Obama Administration Imposes Racial Quotas On School Discipline In Oakland

by Hans Bader on October 12, 2012 · 5 comments

in Legal, Politics as Usual, Zeitgeist

Under pressure from the Education Department, which investigated it over “racial disparities” and “disparate impact,” the Oakland, California, school system has agreed to impose “targeted reductions in the overall use of student suspensions; suspensions for African American students, Latino students, and students receiving special education services; and African American students suspended for defiance.” See Agreement to Resolve Oakland Unified School District, OCR Case No. 09125001, page 14, Section VIII(c)(iii). These “targeted reductions” are racial quotas in all but name. (“Disparate impact” is when a process affects one racial group more than another, despite having no racist motive, such as when whites have higher average scores than minorities on a standardized test.)

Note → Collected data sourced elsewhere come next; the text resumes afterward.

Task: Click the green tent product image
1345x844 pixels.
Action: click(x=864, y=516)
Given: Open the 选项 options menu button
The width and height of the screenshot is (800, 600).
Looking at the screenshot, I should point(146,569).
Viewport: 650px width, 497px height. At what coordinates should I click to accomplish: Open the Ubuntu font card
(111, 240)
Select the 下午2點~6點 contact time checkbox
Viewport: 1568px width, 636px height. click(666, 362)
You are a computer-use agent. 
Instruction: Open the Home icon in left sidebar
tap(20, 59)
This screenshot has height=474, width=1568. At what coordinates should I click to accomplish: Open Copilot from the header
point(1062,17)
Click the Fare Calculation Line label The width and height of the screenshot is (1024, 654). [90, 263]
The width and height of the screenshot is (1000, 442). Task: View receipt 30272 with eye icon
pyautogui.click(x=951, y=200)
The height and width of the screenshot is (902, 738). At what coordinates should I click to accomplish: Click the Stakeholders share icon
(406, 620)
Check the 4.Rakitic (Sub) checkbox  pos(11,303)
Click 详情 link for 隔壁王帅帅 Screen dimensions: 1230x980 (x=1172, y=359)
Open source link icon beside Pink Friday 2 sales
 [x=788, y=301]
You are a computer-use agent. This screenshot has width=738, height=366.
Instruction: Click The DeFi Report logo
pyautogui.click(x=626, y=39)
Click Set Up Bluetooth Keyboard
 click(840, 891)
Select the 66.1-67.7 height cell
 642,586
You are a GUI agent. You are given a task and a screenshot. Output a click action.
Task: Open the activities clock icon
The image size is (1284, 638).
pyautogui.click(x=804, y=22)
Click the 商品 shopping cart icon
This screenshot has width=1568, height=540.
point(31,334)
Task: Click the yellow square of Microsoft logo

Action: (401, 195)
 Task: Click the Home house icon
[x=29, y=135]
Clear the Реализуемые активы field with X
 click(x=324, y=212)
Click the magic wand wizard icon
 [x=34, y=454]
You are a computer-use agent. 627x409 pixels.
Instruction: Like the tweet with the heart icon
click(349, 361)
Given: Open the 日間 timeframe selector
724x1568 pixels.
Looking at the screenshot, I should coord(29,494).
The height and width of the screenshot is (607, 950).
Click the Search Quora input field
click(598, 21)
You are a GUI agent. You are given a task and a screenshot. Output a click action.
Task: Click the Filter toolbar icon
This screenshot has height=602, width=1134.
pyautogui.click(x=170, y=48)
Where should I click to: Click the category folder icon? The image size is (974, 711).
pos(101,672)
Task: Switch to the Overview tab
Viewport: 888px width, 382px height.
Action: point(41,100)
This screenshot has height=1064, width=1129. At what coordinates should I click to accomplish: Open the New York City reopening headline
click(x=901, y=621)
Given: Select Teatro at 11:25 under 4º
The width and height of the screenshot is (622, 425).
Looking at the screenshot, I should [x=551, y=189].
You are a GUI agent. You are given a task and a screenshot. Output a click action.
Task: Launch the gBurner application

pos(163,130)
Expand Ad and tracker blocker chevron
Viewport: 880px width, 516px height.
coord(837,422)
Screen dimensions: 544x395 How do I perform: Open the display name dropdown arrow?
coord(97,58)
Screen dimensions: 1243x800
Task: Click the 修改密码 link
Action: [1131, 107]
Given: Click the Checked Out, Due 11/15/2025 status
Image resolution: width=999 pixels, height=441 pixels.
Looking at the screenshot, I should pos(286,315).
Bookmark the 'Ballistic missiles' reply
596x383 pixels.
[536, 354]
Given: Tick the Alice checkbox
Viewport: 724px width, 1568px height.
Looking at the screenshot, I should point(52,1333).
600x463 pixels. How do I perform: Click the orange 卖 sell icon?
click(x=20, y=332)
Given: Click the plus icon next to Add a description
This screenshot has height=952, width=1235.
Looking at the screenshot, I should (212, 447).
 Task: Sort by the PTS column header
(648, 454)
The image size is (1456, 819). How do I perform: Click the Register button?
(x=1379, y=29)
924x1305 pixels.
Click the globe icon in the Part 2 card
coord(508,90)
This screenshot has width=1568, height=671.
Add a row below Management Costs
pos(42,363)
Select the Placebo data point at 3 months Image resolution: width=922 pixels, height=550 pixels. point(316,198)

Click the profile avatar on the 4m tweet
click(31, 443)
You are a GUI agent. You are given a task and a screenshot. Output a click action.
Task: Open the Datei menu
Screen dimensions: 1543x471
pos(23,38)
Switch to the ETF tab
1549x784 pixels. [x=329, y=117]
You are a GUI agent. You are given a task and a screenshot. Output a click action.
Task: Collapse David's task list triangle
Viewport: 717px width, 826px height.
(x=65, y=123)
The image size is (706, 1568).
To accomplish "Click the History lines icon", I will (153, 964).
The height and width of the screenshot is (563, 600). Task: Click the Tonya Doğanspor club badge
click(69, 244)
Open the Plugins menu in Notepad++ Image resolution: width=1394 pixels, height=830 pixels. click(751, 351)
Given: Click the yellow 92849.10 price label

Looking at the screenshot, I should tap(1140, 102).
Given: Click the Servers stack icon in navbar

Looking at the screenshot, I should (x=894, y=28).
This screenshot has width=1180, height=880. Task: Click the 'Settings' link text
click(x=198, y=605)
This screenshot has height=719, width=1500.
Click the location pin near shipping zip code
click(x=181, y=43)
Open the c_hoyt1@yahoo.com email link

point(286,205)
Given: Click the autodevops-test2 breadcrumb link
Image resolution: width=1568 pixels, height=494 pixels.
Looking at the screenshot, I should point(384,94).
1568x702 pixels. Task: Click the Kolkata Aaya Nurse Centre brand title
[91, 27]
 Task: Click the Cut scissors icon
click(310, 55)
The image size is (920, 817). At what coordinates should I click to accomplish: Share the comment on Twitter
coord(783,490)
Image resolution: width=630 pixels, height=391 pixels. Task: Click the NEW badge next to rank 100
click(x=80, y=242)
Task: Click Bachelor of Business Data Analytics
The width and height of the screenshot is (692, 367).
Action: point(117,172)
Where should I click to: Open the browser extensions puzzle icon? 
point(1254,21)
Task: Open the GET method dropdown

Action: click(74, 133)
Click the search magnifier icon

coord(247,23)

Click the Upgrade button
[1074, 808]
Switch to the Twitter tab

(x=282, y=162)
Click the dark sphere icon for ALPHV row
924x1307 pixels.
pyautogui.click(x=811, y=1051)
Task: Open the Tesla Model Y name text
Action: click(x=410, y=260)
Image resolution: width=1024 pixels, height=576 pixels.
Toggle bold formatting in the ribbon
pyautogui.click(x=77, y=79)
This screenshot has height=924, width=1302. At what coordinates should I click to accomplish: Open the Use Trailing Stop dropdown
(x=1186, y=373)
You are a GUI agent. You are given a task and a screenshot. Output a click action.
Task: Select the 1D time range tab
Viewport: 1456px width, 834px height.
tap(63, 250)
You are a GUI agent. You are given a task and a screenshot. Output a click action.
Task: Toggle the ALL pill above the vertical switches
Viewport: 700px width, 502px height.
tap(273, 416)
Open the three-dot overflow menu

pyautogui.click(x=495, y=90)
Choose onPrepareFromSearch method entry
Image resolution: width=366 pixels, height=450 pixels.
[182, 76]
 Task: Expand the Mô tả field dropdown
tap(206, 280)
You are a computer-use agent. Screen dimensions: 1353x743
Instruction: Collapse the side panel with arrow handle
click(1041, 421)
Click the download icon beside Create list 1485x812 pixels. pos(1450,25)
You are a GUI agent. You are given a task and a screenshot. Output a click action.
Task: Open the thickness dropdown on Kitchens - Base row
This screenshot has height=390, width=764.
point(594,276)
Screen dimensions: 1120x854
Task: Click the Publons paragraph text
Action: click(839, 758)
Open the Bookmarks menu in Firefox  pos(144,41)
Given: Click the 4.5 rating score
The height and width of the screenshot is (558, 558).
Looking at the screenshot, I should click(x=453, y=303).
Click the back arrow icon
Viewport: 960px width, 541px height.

One federal appeals court (in a different region of the country) has said that schools cannot use racial targets or quotas for school discipline, since that violates the Constitution’s Equal Protection Clause. See People Who Care v. Rockford Board of Education, 111 F.3d 528, 534 (7th Cir. 1997). That court ruling also said that a school cannot use race in student discipline to offset racial disparities not rooted in school officials’ racism (so-called “disparate impact”).

Racial “disparities” or “disparate impact” in student discipline rates are not the product of racism by school officials, but rather reflect higher rates of violence and other disruptive conduct among African-American students. Nationally, “the homicide rate among males between the ages of 14 and 17 is nearly ten times higher for blacks than for whites and Hispanics combined.” In the Chicago schools, which used to be headed by Obama’s own current Education Secretary, “25 times more black Chicago students than white ones were arrested at school,” between September 2011 and February 2012.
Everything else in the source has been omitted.